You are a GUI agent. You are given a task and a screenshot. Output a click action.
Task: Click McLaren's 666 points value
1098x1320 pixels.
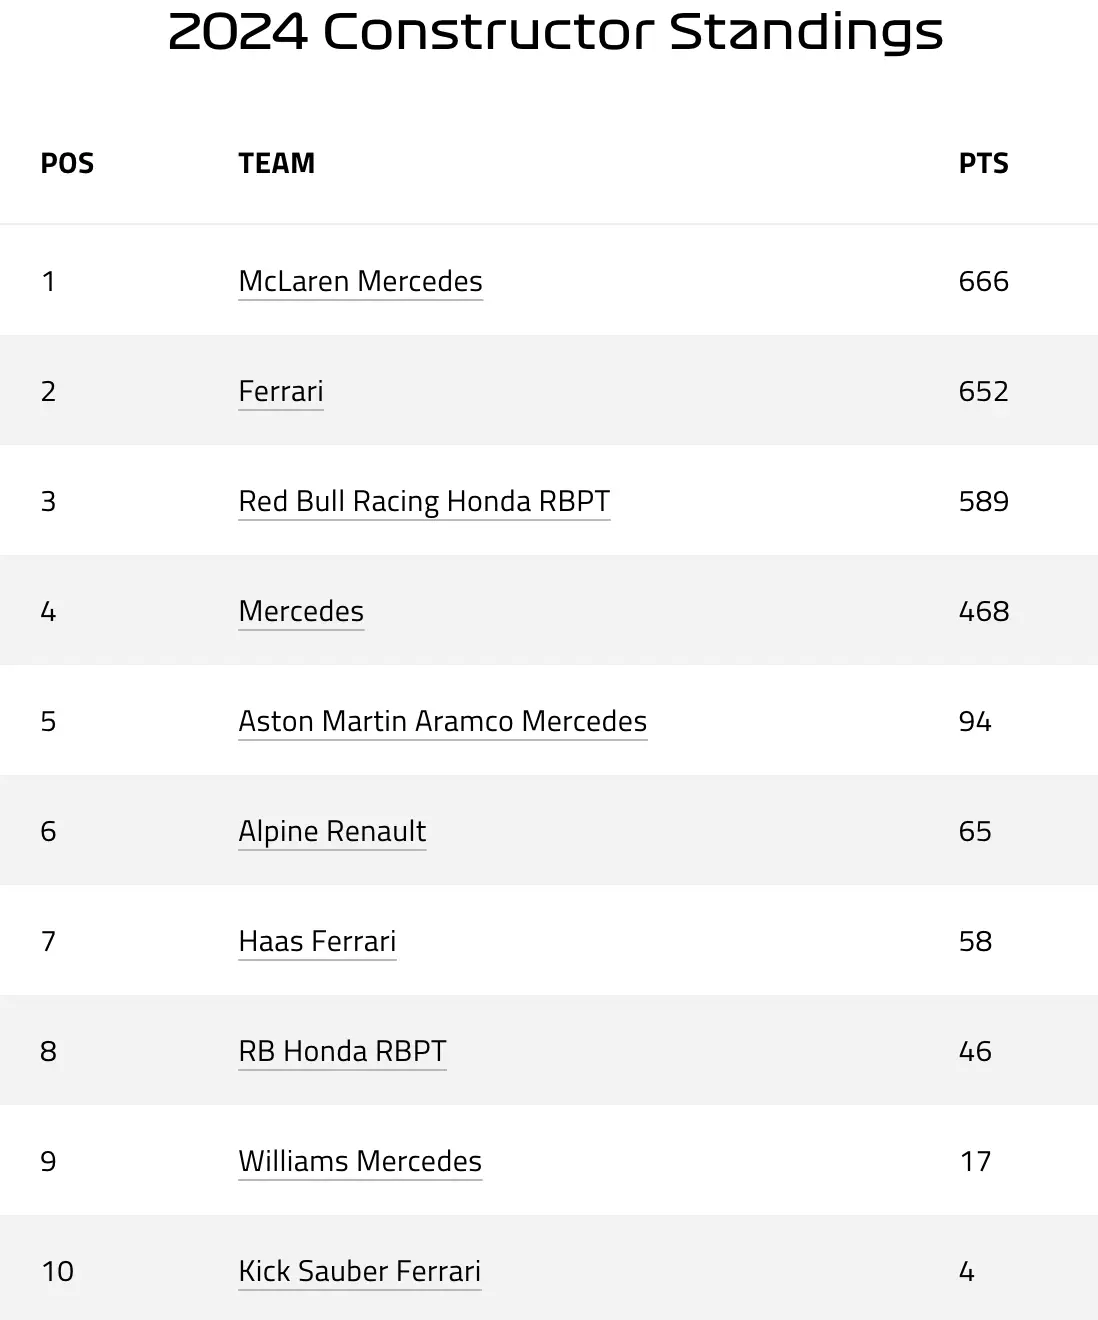(x=983, y=281)
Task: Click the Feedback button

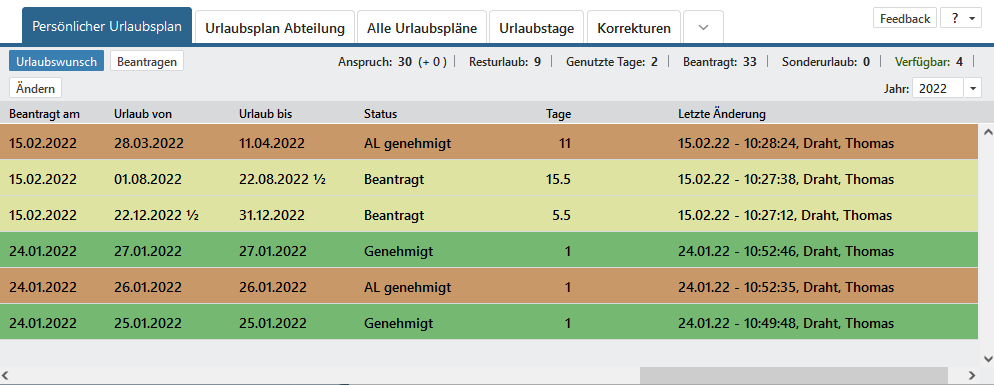Action: pyautogui.click(x=905, y=18)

◆ **About this exercise**:
Reproduce, with no pictures, the lines from the one containing "1098x1320 pixels." to the end of the records above, exactly and inclusively.

◆ **Task result**:
1098x1320 pixels.
(x=983, y=281)
Task: Click the Feedback button

Action: pyautogui.click(x=905, y=18)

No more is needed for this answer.